= Scorton Arrow =

Archery tournament, established in 1673

The Antient Scorton Silver Arrow is an archery tournament that was incepted on Sunday 14 May 1673 in the village of Scorton in Yorkshire, England. Twenty-two archers competed in the first event for the prize of a silver arrow. This was won by Henry Calverley of Eryholme on Tees, who had provided the trophy. The event proved so successful that a new organisation, the Society of Archers, was formed to hold the event on an annual basis.

Participants shoot at targets at a range of 100 yards. The target face is a standard four-foot (122 cm) five-colour face, with the addition of a three-inch black spot at the centre. The winner is the first person to hit the black spot. The winner is appointed Captain of the Arrow. The first person to hit the red zone is appointed Lieutenant of the Arrow.
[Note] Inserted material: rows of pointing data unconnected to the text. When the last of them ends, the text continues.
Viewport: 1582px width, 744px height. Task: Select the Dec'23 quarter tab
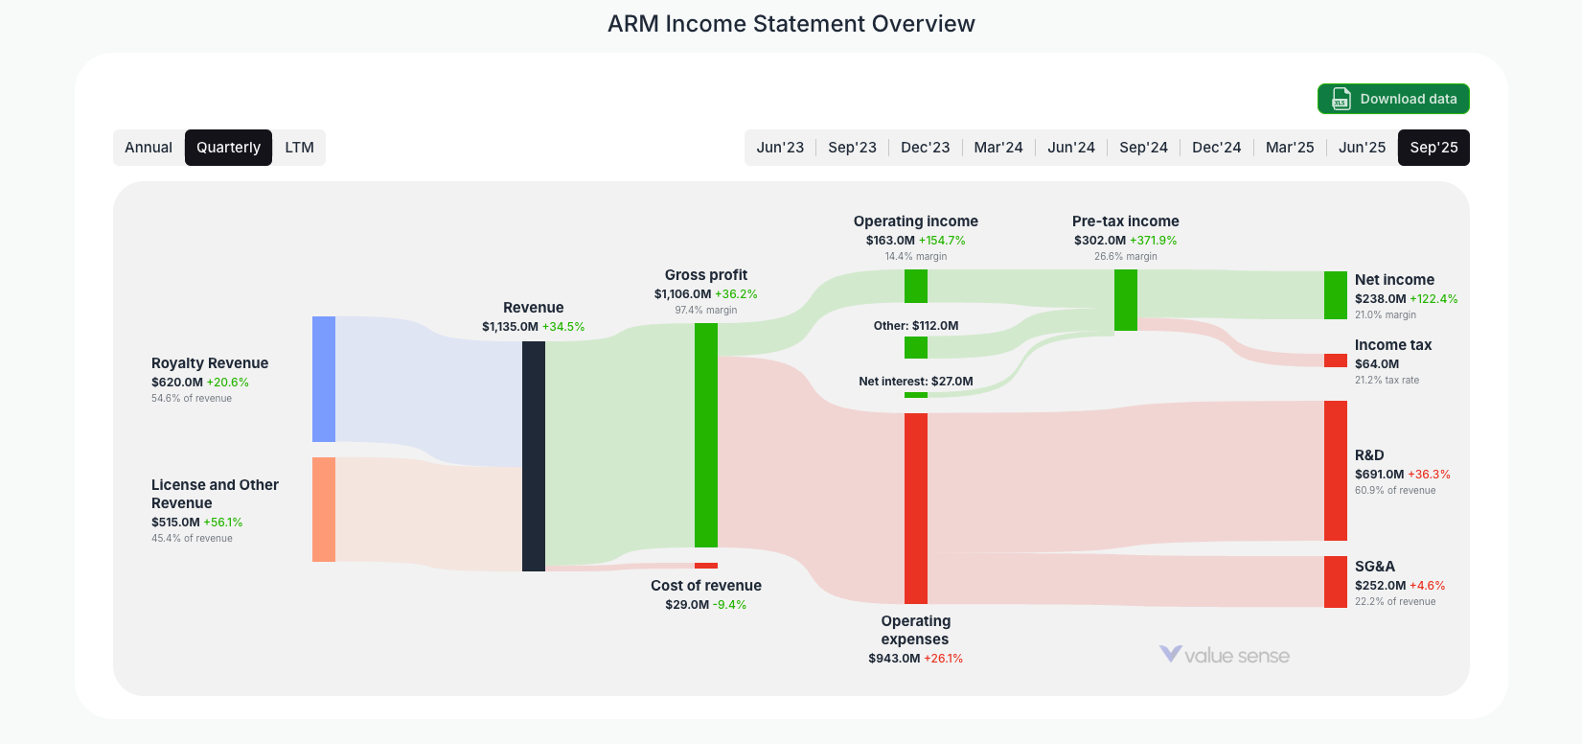coord(925,147)
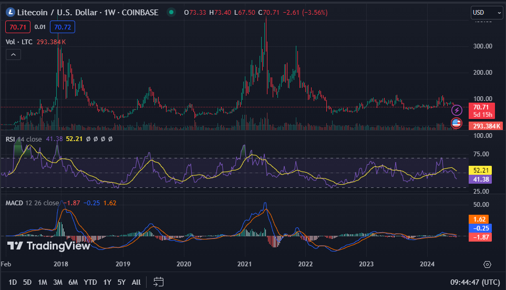506x290 pixels.
Task: Click the green market status dot
Action: click(x=171, y=12)
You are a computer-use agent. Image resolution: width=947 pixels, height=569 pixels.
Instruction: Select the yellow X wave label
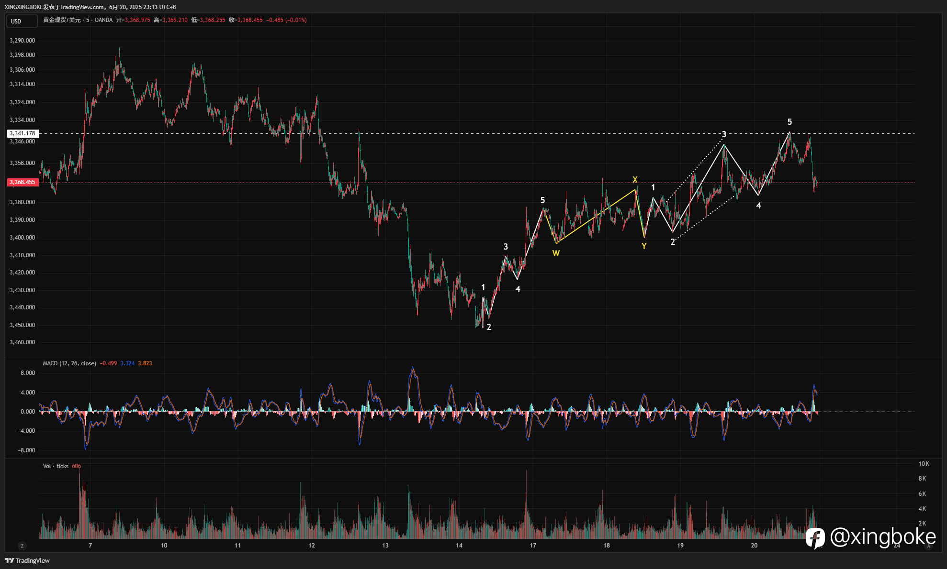tap(635, 180)
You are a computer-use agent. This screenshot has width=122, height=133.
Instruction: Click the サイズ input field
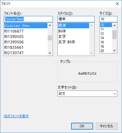(108, 19)
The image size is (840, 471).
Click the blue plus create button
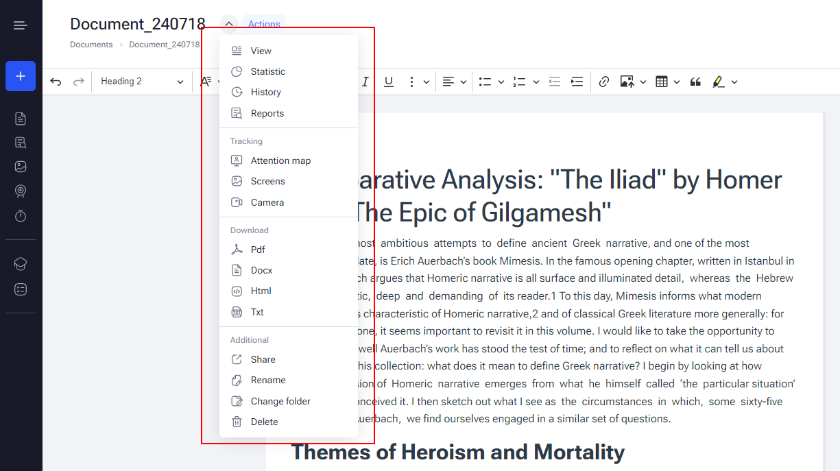click(21, 76)
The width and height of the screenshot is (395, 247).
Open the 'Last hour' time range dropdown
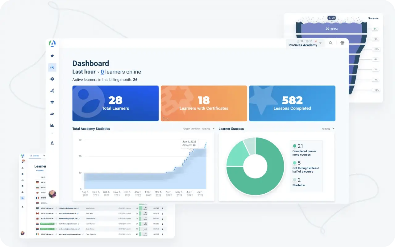click(x=98, y=72)
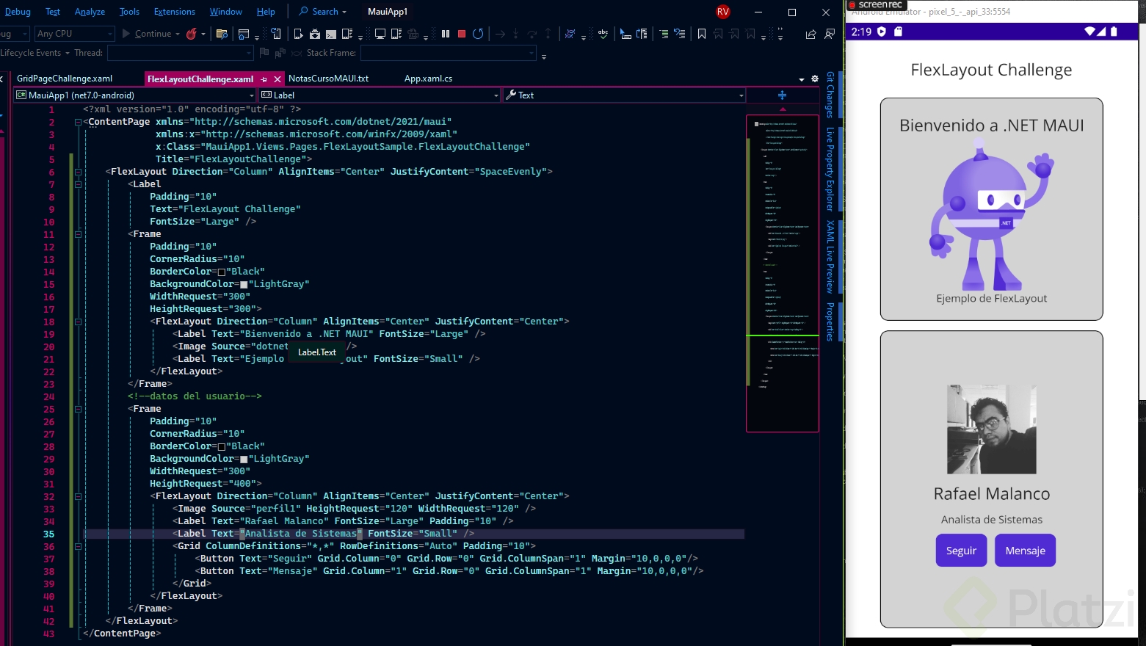The width and height of the screenshot is (1146, 646).
Task: Toggle a bookmark on current line
Action: coord(702,34)
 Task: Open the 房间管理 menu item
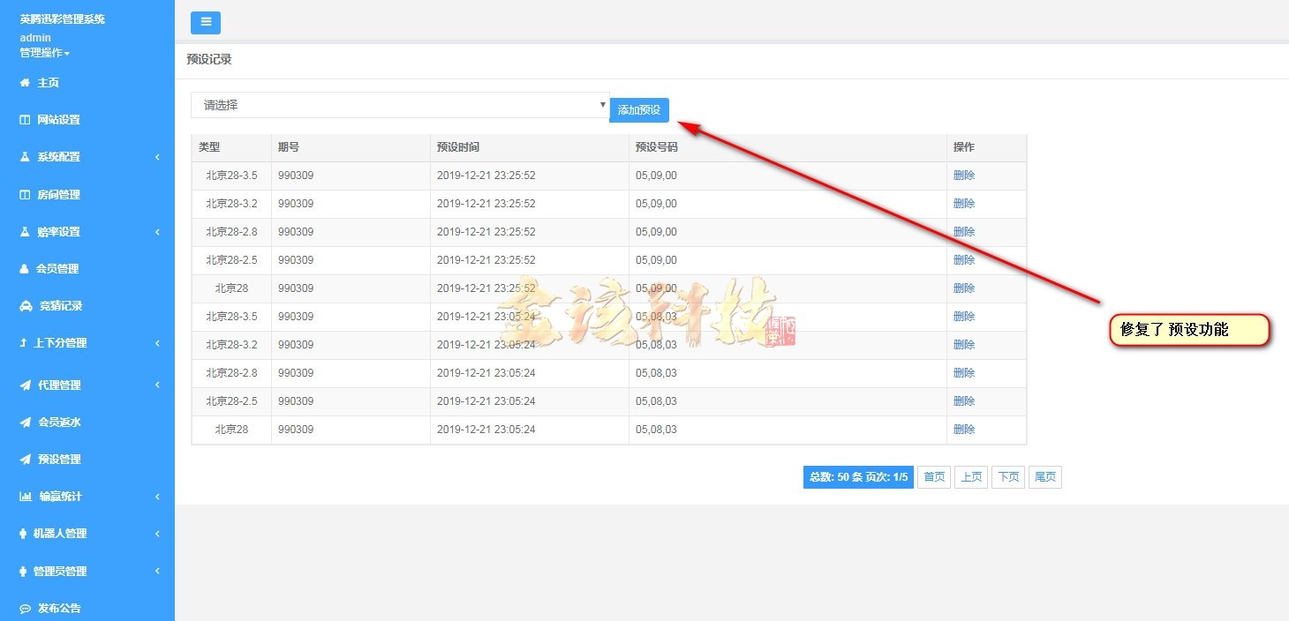point(58,195)
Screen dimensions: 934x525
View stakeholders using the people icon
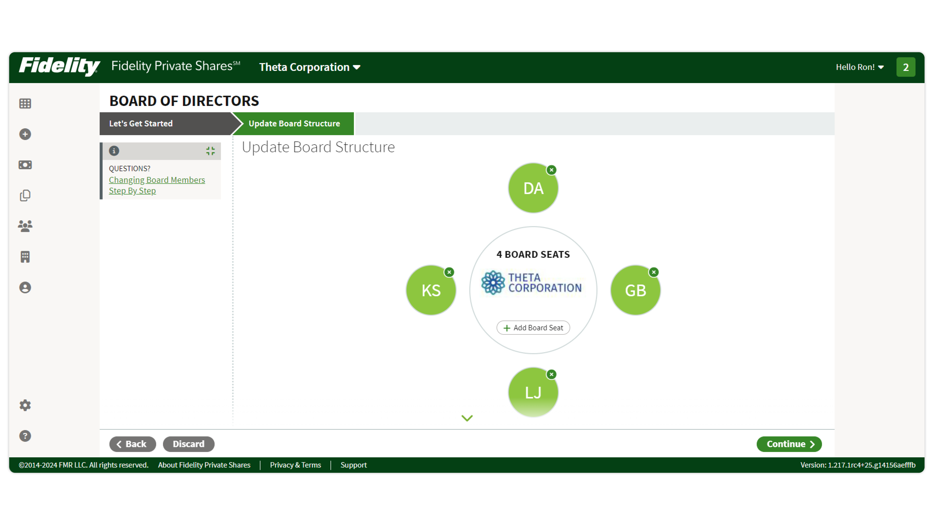[x=25, y=226]
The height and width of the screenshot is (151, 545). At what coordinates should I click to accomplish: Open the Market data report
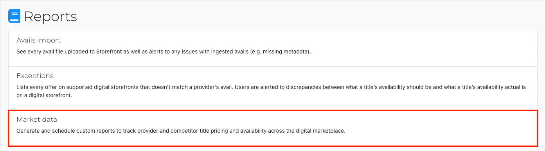point(37,119)
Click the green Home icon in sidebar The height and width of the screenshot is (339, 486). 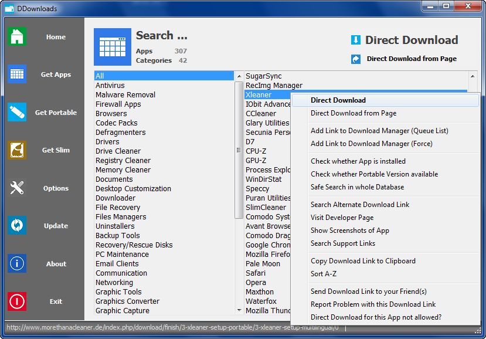coord(17,36)
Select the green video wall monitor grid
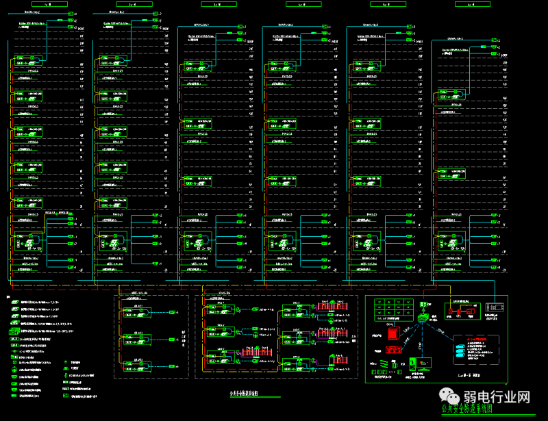 coord(393,311)
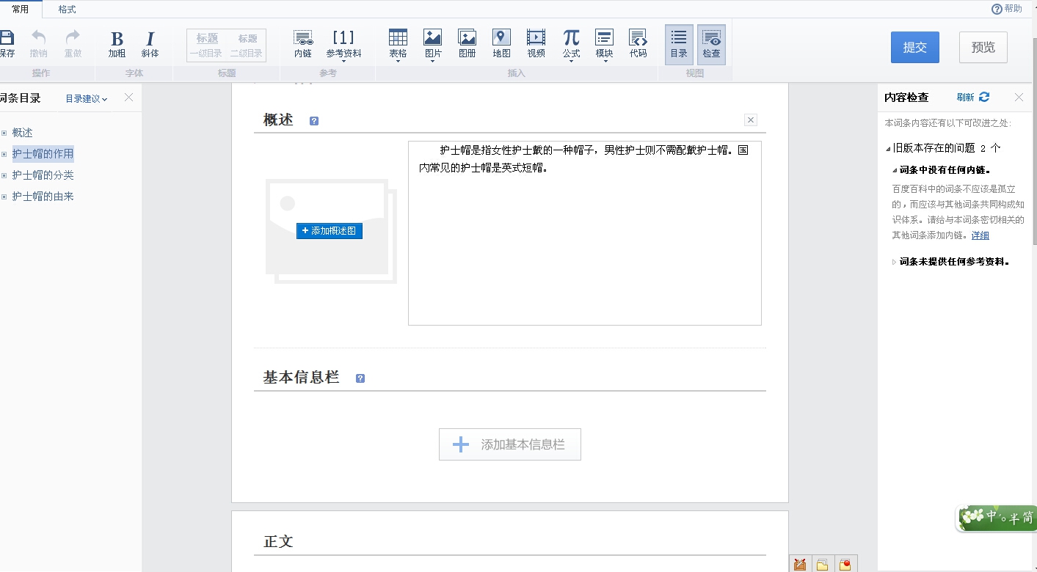Toggle bold formatting with 加粗
The height and width of the screenshot is (572, 1037).
pyautogui.click(x=115, y=41)
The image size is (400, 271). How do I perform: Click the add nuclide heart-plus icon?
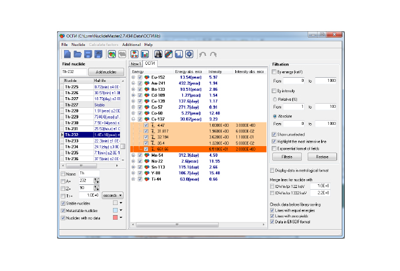112,54
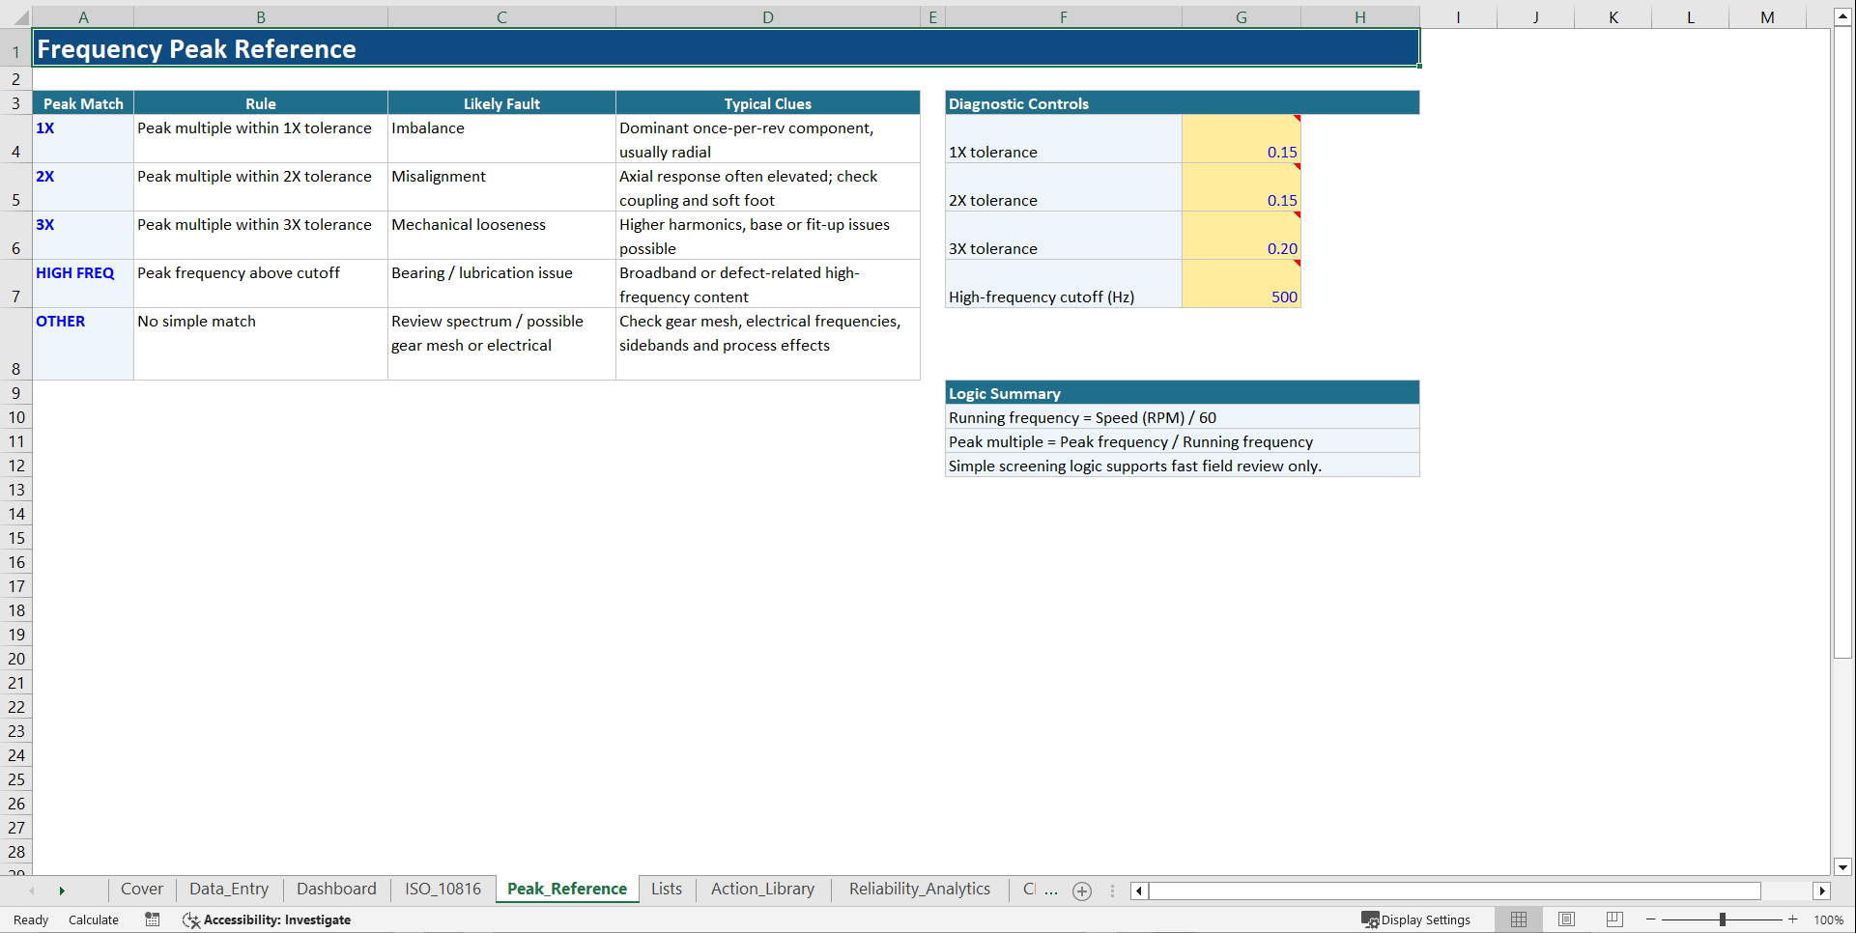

The winner is presented with a replica of the original silver arrow, which he keeps for a year. The original silver arrow is held at the Royal Armouries Museum in Leeds.

The event is open to men aged 21 years or over, using hand bows other than compound bows. A similar event for women, the Ascham Silver Arrow, was introduced in 1976.

The event normally takes place annually, but postponements and cancellations have occurred. In the 336 years to 2008, 300 meetings have taken place.

The event has been held at many places in Yorkshire, since the organising of the event for one year is the responsibility of the person who became Captain of the Arrow in the previous year (assisted by the Lieutenant of the Arrow). The first event was held at the village of Scorton in Yorkshire, and the event has returned to Scorton on 14 occasions. The 2008 event, which was the 300th meeting, was also held in Scorton.

The Antient Scorton Silver Arrow claims to be the oldest sporting event still running. Several other sporting events claim to have been running for longer than the Antient Scorton Silver Arrow, notably the Papingo shoot at Kilwinning and the Kiplingcotes Derby Horserace. They may well be correct, but reliable records of these events do not go back as far as those of the Scorton Arrow.